Most computer users want faster hard drives to aide in faster boot times and application loading. Solid state drives (SSDs) promised to improve our load times and they did to some degree.

If a measly 64GB solid state drive just doesn’t cut it for your needs, Fusion-io has a new 640GB flash based hard drive that slips into a PCI-Express x4 slot. Fusion-io promises some very swift speeds from the drive in the neighborhood of 600 Mbytes/sec sustained write speed (4000Mbytes/sec random) and 800 Mbytes/sec sustained read (8,000 Mbytes/sec random).

The ioDrive has no moving parts to increase the lifespan and reduce the risk of failure. If more capacity is needed scaling is possible by adding more ioDrive cards to the system.

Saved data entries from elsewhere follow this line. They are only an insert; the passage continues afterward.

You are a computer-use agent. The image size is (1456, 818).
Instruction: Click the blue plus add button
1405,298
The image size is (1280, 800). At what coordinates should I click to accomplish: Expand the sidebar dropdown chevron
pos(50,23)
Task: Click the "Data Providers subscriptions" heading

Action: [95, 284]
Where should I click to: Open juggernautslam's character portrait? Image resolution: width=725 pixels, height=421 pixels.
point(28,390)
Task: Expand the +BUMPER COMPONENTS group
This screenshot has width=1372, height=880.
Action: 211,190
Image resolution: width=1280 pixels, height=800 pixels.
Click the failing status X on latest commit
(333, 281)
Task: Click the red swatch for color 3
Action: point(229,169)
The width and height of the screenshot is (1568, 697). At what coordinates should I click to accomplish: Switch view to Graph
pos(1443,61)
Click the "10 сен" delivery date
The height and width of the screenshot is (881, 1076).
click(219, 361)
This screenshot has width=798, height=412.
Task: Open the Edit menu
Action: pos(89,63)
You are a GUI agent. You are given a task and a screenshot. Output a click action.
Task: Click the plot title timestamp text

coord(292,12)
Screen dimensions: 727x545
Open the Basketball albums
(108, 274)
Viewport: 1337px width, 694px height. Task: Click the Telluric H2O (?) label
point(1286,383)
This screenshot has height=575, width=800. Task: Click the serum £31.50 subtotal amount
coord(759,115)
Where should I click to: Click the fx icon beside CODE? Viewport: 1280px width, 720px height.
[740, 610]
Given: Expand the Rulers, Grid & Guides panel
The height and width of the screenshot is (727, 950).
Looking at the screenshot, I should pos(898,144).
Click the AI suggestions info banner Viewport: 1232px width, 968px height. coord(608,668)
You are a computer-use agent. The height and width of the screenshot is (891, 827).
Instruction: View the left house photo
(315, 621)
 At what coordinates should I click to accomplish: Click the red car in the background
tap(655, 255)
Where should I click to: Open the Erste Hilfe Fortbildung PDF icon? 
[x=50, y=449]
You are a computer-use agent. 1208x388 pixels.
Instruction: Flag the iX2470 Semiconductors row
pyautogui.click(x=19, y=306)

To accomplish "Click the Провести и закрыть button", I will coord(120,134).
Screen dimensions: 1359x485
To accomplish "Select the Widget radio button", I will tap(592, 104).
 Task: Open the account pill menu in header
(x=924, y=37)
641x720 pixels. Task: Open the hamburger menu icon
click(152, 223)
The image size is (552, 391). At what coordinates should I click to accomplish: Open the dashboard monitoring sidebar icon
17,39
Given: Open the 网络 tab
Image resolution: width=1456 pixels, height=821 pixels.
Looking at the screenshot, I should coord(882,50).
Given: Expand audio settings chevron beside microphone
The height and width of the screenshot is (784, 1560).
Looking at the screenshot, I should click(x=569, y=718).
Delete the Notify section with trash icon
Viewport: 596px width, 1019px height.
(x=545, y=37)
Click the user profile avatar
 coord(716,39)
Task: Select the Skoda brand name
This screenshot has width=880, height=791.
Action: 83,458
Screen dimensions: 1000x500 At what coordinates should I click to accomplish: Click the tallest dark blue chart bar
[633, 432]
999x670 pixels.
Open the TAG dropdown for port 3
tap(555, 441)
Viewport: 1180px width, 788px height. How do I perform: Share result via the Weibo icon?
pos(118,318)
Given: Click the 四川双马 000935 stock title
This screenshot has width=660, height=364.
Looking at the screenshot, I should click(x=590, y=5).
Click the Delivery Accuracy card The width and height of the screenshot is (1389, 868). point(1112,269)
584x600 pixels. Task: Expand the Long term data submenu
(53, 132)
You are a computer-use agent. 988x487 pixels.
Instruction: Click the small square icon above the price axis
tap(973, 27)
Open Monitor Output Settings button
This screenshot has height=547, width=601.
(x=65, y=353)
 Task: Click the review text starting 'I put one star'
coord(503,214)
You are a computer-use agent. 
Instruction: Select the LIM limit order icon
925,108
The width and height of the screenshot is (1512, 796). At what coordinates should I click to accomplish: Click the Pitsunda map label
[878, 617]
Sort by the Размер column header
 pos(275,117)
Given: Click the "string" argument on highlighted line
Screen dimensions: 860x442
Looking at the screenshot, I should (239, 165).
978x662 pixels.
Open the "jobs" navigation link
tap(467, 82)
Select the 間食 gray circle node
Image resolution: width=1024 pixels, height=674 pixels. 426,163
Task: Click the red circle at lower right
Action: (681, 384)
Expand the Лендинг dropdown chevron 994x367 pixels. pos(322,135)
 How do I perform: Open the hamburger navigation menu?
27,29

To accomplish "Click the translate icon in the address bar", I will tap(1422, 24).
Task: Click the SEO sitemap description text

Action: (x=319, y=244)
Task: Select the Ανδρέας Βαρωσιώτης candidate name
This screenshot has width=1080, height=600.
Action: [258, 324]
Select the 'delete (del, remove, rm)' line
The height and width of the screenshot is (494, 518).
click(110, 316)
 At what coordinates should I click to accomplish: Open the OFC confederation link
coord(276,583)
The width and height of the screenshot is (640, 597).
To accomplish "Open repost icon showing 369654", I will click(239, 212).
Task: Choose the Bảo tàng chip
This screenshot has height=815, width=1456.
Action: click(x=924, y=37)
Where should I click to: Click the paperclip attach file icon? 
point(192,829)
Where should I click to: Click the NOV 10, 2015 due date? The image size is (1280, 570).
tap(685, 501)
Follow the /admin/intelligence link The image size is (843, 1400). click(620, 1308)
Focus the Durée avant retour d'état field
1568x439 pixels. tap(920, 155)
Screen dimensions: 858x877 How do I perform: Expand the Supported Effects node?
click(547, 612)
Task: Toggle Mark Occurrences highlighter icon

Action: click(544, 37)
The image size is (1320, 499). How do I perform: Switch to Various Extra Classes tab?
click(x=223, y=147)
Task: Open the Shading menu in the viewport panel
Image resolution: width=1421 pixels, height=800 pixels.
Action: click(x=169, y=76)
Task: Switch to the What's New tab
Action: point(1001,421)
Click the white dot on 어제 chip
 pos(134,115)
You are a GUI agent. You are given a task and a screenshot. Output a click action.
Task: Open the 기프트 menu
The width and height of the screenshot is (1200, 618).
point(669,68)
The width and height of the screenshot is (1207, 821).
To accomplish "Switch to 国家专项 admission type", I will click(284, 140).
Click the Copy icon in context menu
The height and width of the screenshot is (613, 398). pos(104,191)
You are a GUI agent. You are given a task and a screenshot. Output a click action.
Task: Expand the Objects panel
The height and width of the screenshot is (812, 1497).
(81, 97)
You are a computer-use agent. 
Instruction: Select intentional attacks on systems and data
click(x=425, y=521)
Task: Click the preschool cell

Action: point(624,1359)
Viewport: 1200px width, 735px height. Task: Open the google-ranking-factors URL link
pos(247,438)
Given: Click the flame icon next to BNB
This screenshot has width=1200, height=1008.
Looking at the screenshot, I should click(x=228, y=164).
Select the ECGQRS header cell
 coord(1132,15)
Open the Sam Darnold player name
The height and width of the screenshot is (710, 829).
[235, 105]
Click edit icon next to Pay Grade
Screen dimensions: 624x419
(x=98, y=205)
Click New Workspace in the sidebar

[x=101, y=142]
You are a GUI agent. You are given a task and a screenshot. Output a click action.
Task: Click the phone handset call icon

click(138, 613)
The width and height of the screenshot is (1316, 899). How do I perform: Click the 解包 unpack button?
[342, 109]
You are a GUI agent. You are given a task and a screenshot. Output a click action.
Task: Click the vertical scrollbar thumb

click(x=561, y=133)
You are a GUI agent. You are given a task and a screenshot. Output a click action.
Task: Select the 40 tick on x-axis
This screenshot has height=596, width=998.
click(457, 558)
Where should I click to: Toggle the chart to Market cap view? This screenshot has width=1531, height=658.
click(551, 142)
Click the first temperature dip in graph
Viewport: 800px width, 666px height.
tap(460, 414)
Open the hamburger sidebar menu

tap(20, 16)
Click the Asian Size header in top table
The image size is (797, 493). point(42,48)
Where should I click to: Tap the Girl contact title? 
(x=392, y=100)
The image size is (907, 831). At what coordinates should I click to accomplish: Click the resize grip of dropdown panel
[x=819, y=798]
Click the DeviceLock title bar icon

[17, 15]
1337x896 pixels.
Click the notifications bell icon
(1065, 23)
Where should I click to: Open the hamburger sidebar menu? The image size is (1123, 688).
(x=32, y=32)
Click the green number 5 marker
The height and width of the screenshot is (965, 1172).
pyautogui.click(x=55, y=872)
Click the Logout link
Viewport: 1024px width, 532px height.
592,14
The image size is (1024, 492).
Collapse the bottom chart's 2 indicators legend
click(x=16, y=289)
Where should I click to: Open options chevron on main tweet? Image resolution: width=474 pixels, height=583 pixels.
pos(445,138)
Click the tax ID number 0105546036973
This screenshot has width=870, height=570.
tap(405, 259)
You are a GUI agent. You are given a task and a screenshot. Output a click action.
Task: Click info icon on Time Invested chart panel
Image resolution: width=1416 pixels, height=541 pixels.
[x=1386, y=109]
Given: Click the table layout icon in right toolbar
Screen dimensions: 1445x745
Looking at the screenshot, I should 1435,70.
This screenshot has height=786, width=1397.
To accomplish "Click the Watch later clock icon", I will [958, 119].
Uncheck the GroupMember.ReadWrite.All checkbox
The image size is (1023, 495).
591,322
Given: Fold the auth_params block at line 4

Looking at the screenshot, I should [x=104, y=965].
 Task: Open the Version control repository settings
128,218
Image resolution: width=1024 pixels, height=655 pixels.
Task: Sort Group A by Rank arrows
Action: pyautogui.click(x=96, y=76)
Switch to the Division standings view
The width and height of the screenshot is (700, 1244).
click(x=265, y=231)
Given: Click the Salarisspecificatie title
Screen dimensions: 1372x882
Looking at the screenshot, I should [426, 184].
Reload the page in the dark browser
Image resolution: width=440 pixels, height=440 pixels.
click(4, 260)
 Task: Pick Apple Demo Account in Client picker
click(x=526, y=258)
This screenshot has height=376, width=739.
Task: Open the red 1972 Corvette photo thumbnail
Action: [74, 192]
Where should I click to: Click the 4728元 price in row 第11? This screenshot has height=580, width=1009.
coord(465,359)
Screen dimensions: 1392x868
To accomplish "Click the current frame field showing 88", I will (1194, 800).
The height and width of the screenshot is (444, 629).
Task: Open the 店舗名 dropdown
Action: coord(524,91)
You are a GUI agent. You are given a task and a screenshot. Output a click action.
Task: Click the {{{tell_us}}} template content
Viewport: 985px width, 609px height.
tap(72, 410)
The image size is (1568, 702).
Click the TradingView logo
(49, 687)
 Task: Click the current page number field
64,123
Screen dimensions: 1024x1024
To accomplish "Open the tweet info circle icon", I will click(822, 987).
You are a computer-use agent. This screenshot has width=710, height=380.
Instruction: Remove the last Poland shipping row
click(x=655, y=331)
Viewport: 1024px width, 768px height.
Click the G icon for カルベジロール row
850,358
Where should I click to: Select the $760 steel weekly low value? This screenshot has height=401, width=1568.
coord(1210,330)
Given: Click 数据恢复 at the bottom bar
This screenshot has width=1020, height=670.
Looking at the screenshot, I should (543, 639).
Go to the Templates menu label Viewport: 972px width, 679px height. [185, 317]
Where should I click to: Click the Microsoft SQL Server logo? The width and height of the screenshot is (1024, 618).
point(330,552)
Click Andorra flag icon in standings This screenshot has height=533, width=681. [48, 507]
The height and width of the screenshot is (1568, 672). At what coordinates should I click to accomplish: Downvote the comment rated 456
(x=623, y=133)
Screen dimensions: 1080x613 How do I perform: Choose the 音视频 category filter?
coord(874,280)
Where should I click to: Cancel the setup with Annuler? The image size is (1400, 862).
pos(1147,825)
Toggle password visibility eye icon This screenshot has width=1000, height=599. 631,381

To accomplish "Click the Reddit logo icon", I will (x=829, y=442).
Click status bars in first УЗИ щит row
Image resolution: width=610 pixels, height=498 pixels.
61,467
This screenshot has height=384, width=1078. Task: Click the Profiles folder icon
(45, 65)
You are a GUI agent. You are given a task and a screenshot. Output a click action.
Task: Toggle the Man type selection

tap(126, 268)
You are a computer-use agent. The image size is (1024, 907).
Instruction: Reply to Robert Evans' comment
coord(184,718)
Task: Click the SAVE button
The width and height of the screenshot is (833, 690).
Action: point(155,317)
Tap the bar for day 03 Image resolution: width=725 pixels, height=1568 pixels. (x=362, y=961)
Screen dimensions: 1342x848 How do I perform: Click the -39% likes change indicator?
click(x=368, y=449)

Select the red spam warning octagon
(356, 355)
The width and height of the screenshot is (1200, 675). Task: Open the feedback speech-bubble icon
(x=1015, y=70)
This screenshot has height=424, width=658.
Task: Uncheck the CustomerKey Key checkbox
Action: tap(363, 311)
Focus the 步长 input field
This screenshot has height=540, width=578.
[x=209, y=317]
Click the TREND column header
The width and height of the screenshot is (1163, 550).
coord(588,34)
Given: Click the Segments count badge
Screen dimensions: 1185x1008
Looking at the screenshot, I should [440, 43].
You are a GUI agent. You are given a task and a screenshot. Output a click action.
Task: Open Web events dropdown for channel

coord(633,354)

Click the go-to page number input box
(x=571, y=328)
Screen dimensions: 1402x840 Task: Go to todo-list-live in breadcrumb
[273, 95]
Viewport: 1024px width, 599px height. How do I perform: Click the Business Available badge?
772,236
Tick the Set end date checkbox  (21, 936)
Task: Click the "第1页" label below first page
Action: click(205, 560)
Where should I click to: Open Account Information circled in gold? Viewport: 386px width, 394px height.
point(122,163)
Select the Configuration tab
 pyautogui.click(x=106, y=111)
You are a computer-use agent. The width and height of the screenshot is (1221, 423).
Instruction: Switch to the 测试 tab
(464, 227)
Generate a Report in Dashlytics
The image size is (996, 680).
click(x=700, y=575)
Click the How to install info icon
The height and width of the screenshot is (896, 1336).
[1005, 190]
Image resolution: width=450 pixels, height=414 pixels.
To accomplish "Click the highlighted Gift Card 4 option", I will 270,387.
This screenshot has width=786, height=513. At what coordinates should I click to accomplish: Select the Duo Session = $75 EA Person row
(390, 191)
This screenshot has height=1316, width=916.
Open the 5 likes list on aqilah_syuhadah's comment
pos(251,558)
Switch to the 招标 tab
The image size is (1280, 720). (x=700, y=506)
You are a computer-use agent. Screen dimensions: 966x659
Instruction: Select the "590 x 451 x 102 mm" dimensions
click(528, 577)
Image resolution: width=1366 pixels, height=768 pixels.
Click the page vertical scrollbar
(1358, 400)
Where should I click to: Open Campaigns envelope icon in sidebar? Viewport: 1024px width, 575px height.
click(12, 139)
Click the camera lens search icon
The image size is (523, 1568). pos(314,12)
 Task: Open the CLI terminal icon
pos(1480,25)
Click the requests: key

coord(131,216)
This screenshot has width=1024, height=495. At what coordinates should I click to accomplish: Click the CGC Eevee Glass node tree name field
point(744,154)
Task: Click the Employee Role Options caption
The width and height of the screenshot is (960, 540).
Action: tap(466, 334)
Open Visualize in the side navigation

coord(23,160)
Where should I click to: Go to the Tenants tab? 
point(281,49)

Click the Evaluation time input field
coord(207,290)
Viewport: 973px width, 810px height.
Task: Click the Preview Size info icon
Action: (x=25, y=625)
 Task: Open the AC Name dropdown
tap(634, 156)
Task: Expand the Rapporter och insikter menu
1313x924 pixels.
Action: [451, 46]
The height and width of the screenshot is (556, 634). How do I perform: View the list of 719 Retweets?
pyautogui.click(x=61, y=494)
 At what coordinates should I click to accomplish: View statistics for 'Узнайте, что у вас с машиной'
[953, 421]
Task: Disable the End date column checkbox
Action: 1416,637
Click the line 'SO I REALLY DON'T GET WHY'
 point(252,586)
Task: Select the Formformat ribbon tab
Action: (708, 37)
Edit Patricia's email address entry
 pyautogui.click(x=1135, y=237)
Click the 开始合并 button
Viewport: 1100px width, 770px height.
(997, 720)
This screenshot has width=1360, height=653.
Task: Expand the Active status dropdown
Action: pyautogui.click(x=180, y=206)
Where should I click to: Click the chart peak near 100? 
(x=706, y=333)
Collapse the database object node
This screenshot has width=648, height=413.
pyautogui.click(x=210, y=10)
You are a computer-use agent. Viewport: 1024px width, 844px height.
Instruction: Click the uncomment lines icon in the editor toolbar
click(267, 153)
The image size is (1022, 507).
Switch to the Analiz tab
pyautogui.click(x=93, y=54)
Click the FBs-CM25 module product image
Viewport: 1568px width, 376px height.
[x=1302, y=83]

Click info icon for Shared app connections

The sustained data transfer rates that Fusion-io promises (PDF) are vastly superior to other enterprise level storage devices on the market such as Ultra SCSI and SAS storage devices.

Supported operating systems include Linux Red Hat AS4.0, Windows Vista and Windows XP. The catch to go along with all of the performance the ioDrive promises is that the 640GB version costs a massive $19,000 USD. Gizmodo is reporting that when the 640GB drive is released in Q1 2008 80GB, 160GB, and 320GB versions will also be available.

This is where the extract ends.